# Central Texas Bottles



## webe992 (Jan 12, 2022)

I just got this Dr Legear’s Veterinary Remedies bottle! I’ve seen a photo of one before but never seen one in person. It will be a great addition to my Central Texas bottle collection.


----------



## nhpharm (Jan 12, 2022)

Very cool bottle from before LeGear left Texas!  Congrats!


----------



## webe142 (Jan 12, 2022)

nhpharm said:


> Very cool bottle from before LeGear left Texas!  Congrats!


Where did he go?


----------



## webe992 (Jan 13, 2022)

webe142 said:


> Where did he go?


St Louis.


----------



## webe992 (Jan 13, 2022)

I also have this companion bottle.


----------



## nhpharm (Jan 13, 2022)

I love it!  You are making me jealous!


----------



## sandchip (Jan 16, 2022)

Both great bottles, but that amber one is off the chain.


----------



## webe992 (Jan 17, 2022)

I recently acquired two of these “New to Collectors” hutches from Temple. They both have damage (internal cracks/fisheyes) but are whole and they are the only two known to exist at this time as far I know. It is nice to have two of a rare bottle as there is always someone out there interested and now I don’t have to tell them it’s NFS. This extra Temple hutch will be at the Central Texas bottle show next month for trade. The hutchbook listing is TX0686.5 for this new bottle. TEMPLE CANDY AND BOTTLING WORKS TEMPLE TEX REGISTERED.


----------



## webe992 (Feb 20, 2022)

I picked up some nice bottles at the central Texas bottle show the past few days.


----------



## UncleBruce (Feb 20, 2022)

The bottle with the fort is sweet


----------



## webe992 (Feb 20, 2022)

UncleBruce said:


> The bottle with the fort is sweet


That would be Fort Concho out of San Angelo Texas.


----------



## nhpharm (Feb 21, 2022)

Looks like you made out well!


----------



## webe992 (Feb 21, 2022)

nhpharm said:


> Looks like you made out well!


I was very happy with the items I acquired and I sold quite a few things as well!  It was a great show.


----------



## webe992 (Feb 23, 2022)

This is my amber Austin Morley’s flask set. I’m just missing the medium size of the Morley Drug Company.


----------



## Clayton J. Migl (Mar 6, 2022)

webe992 said:


> I recently acquired two of these “New to Collectors” hutches from Temple. They both have damage (internal cracks/fisheyes) but are whole and they are the only two known to exist at this time as far I know. It is nice to have two of a rare bottle as there is always someone out there interested and now I don’t have to tell them it’s NFS. This extra Temple hutch will be at the Central Texas bottle show next month for trade. The hutchbook listing is TX0686.5 for this new bottle. TEMPLE CANDY AND BOTTLING WORKS TEMPLE TEX REGISTERED.

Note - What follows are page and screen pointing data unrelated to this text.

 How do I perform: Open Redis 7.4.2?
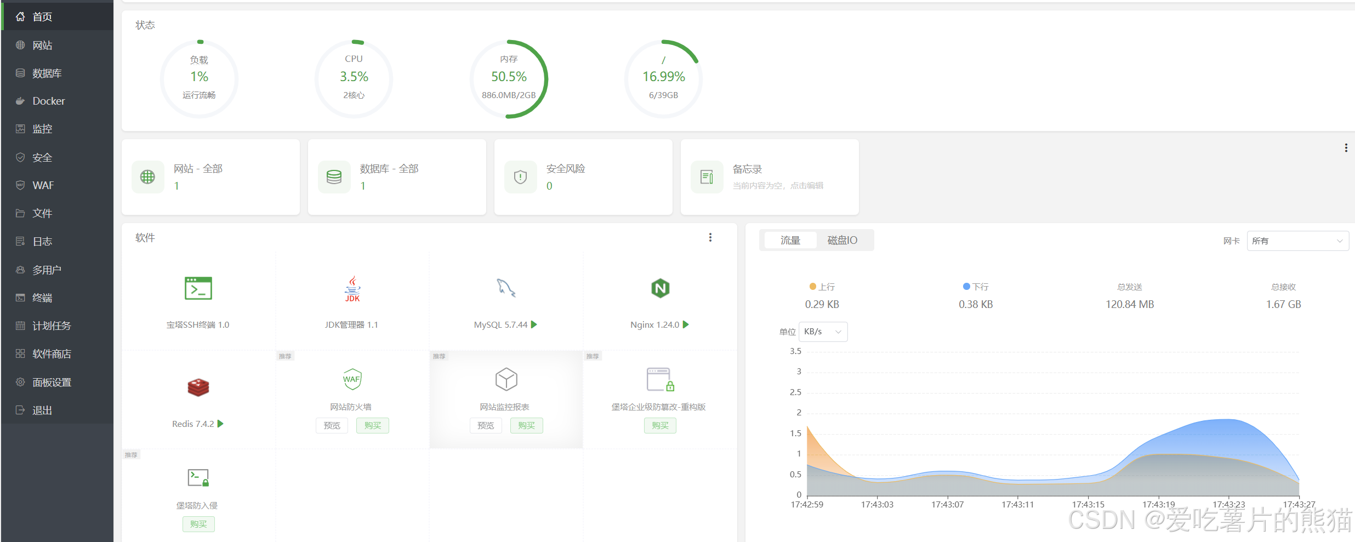tap(193, 423)
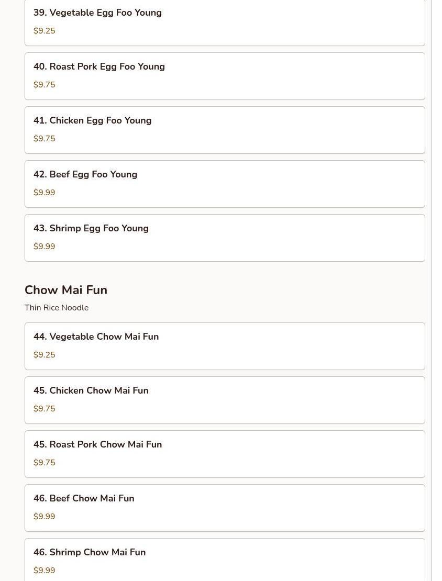Select 39. Vegetable Egg Foo Young item

[x=97, y=13]
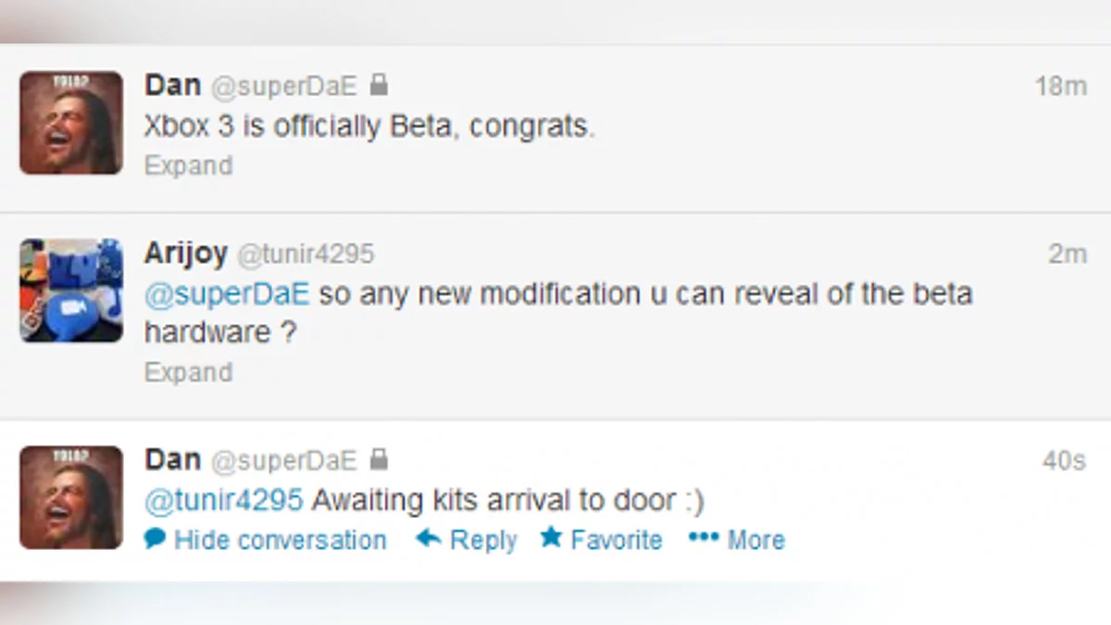This screenshot has width=1111, height=625.
Task: Open the Arijoy display name link
Action: pyautogui.click(x=185, y=254)
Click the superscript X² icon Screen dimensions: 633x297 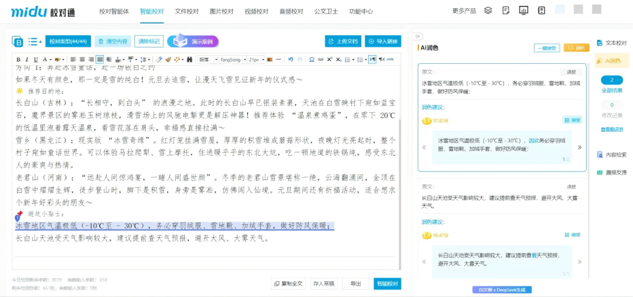coord(330,60)
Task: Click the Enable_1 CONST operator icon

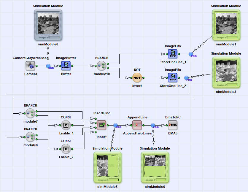Action: tap(66, 125)
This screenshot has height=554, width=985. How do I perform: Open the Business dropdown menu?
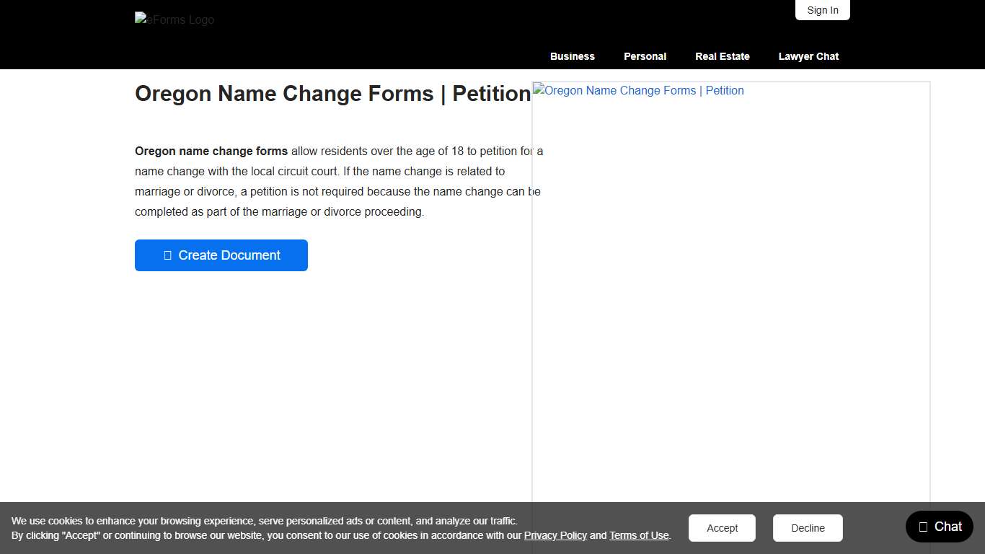(x=572, y=56)

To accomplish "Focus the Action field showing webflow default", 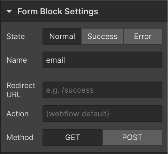I will pyautogui.click(x=102, y=114).
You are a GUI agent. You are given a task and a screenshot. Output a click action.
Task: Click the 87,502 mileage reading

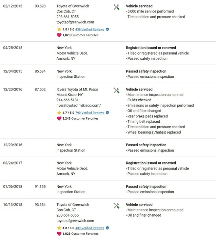pos(40,89)
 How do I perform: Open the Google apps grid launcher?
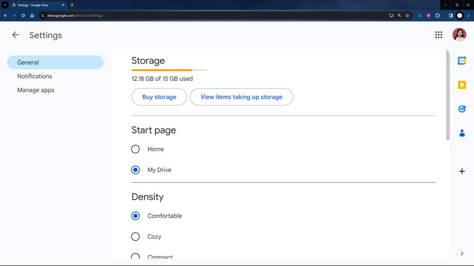pyautogui.click(x=439, y=35)
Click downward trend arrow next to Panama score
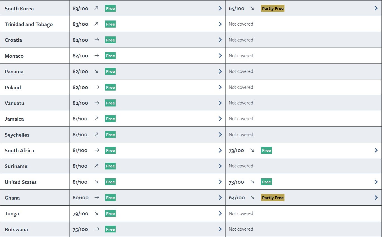The height and width of the screenshot is (237, 382). (96, 72)
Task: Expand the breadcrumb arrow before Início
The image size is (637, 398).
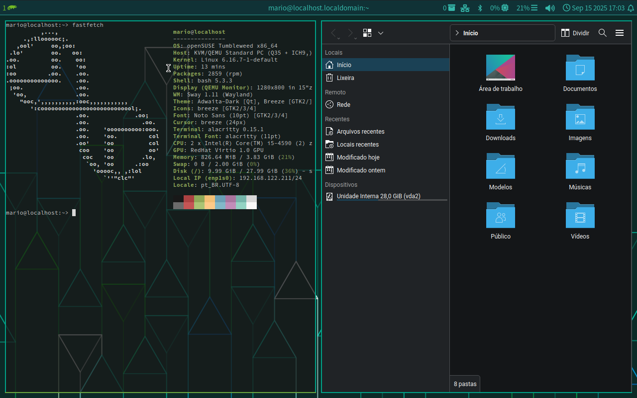Action: click(457, 33)
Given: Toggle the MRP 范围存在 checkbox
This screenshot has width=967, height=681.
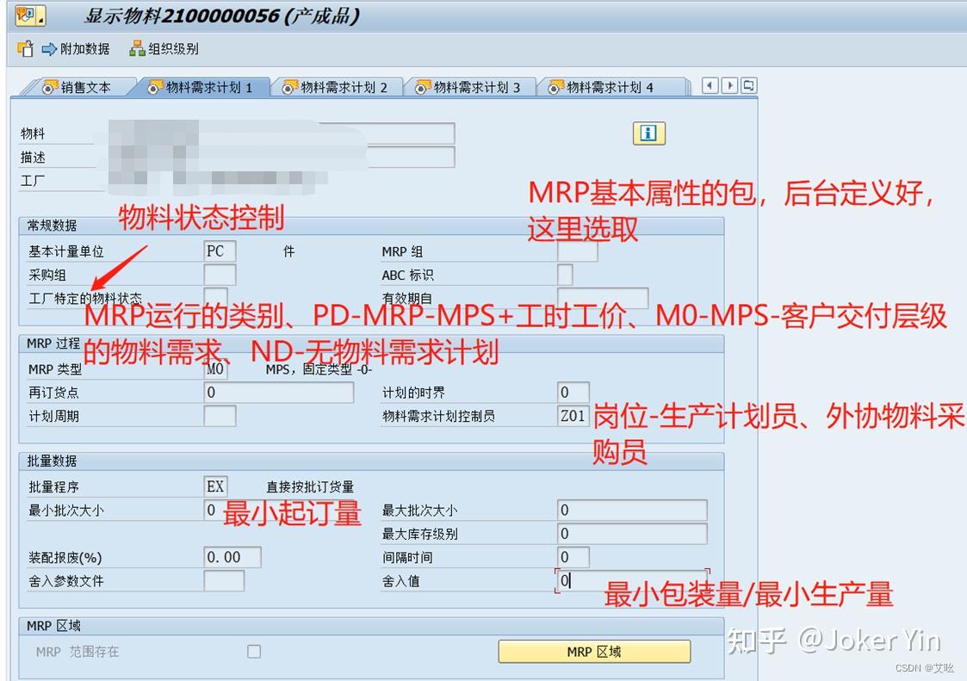Looking at the screenshot, I should pos(253,652).
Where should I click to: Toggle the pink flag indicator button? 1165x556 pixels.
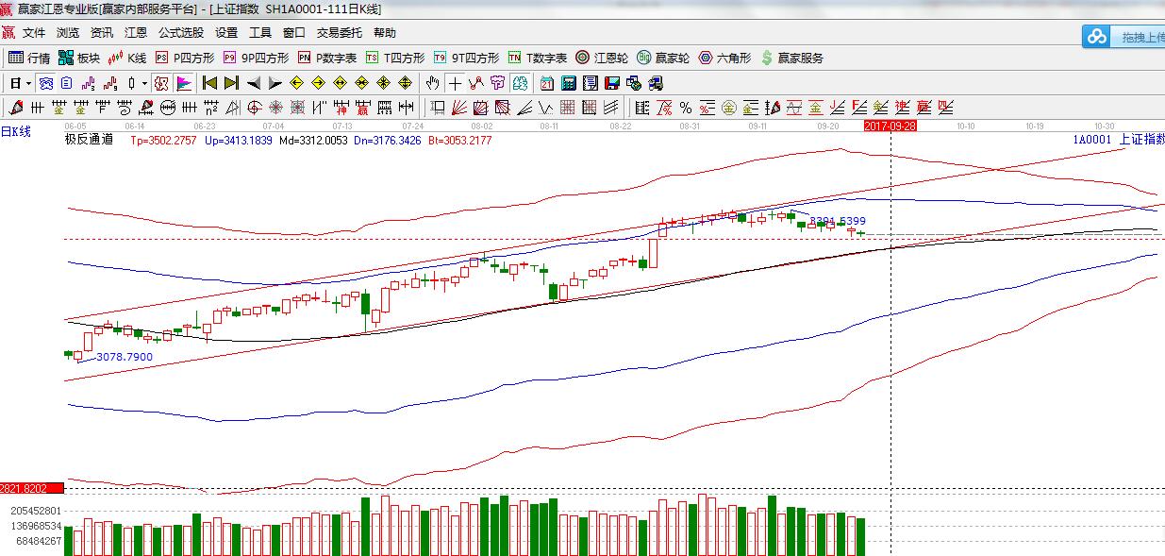point(183,83)
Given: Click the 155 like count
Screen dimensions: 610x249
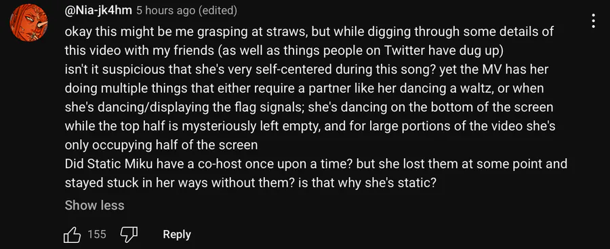Looking at the screenshot, I should (97, 234).
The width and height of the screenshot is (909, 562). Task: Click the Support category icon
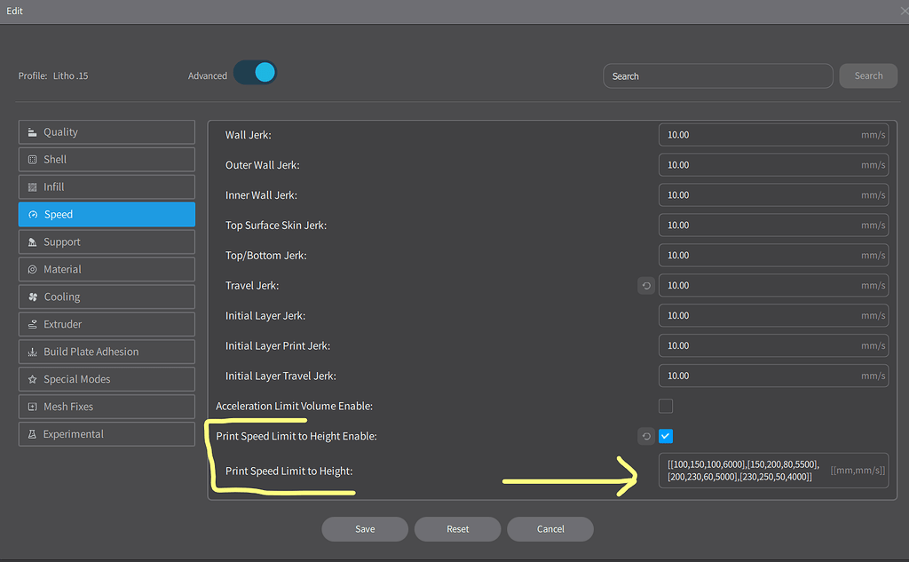click(x=33, y=242)
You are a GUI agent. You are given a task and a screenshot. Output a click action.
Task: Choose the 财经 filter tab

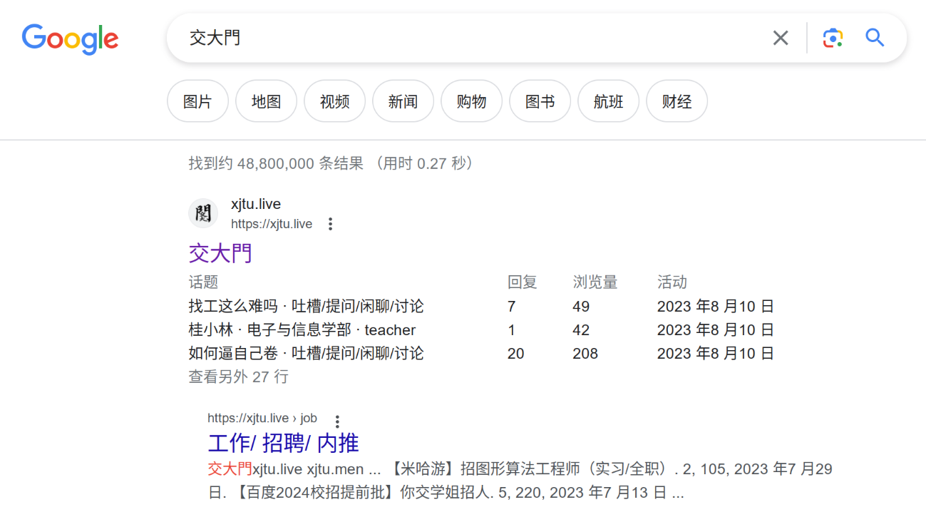click(677, 101)
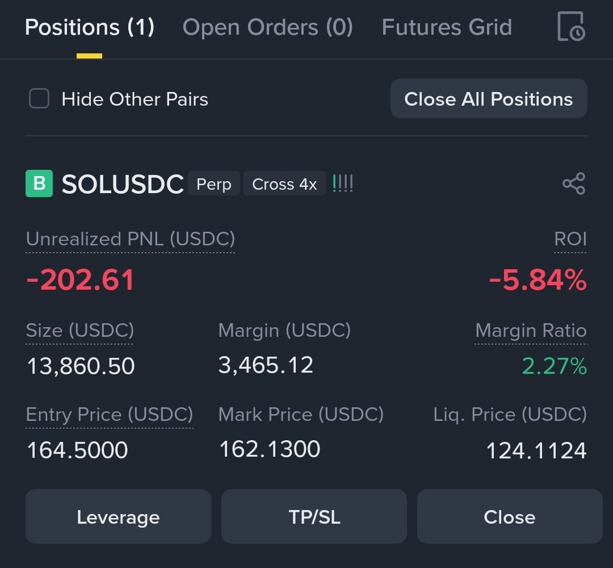The height and width of the screenshot is (568, 613).
Task: Open the Margin Ratio tooltip
Action: pos(531,331)
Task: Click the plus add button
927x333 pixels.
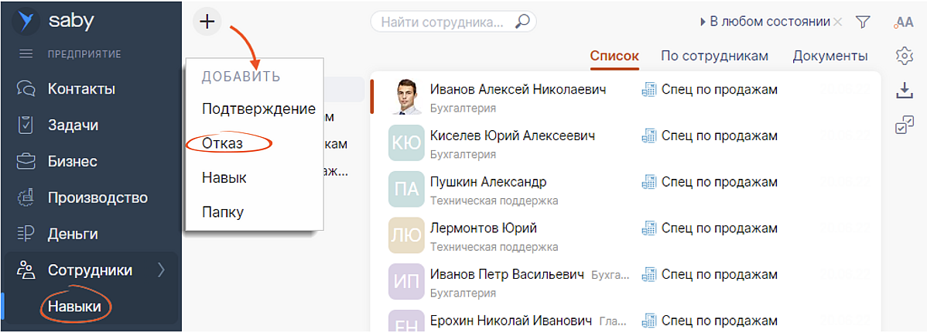Action: (207, 22)
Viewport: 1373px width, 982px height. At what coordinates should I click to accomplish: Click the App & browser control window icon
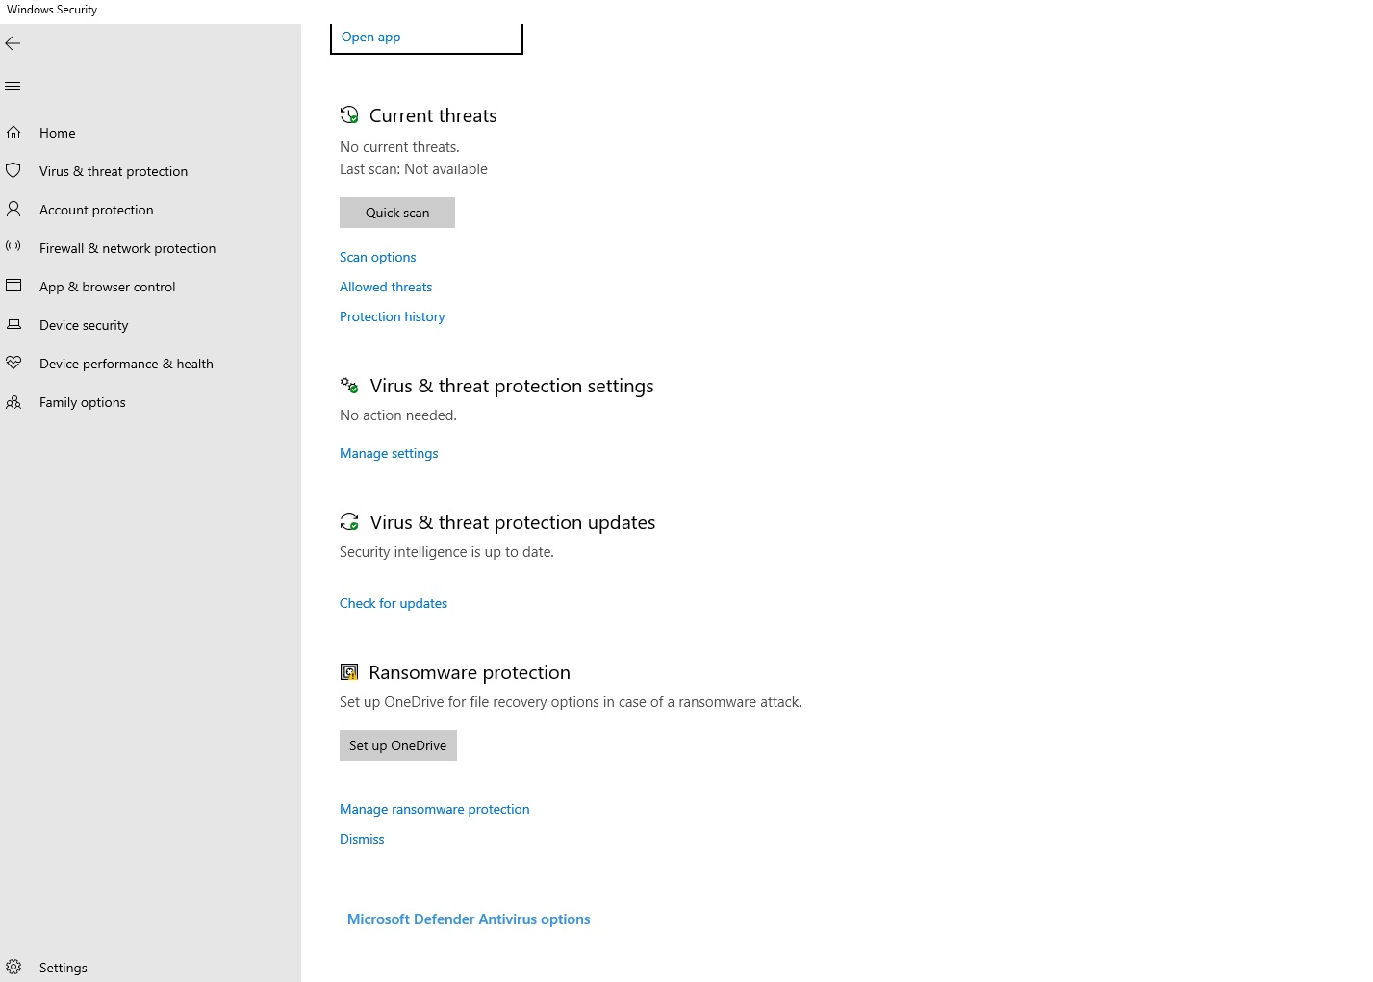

Sizable bruises usually aren’t found in Hutches. Interesting. 


Sent from my iPhone using Tapatalk


----------



## GRACE ABOUND (Aug 16, 2022)

webe992 said:


> I just got this Dr Legear’s Veterinary Remedies bottle! I’ve seen a photo of one before but never seen one in person. It will be a great addition to my Central Texas bottle collection.


Hey webe I Also Collect Central Texas Bottles I Will Send You A Photo Of No 1 . give me your opinion.


----------



## webe992 (Aug 17, 2022)

GRACE ABOUND said:


> Hey webe I Also Collect Central Texas Bottles I Will Send You A Photo Of No 1 . give me your opinion.


That particular New Braunfels bottle is probably the most common one from that town but it is still a cool bottle.


----------



## GRACE ABOUND (Aug 17, 2022)

webe992 said:


> That particular New Braunfels bottle is probably the most common one from that town but it is still a cool bottle.


----------



## GRACE ABOUND (Aug 17, 2022)

You Are Right About The Bottle It Has not Ben Cleaned Inside I Was Afraid I Would Mess The Stopper Up .They Removed Your  Thread After I Ansewerd  It  So I Had To Find One Of Your Threads  To Get Back To You .I Don't Know Much About This Program But By My Mistakes I Get BY .Any way Heres Way To Get Back To Me You Have My Phone Number .It Is Working  Now .


----------



## sandchip (Aug 19, 2022)

My only Texas bottle, that showed up in Americus, Ga. of all places.


----------



## webe992 (Aug 19, 2022)

sandchip said:


> My only Texas bottle, that showed up in Americus, Ga. of all places.
> 
> View attachment 239181


Awesome! I'm not sure if you would be open to selling/trading it, but I'll be keeping my eyes out for something cool from Georgia!


----------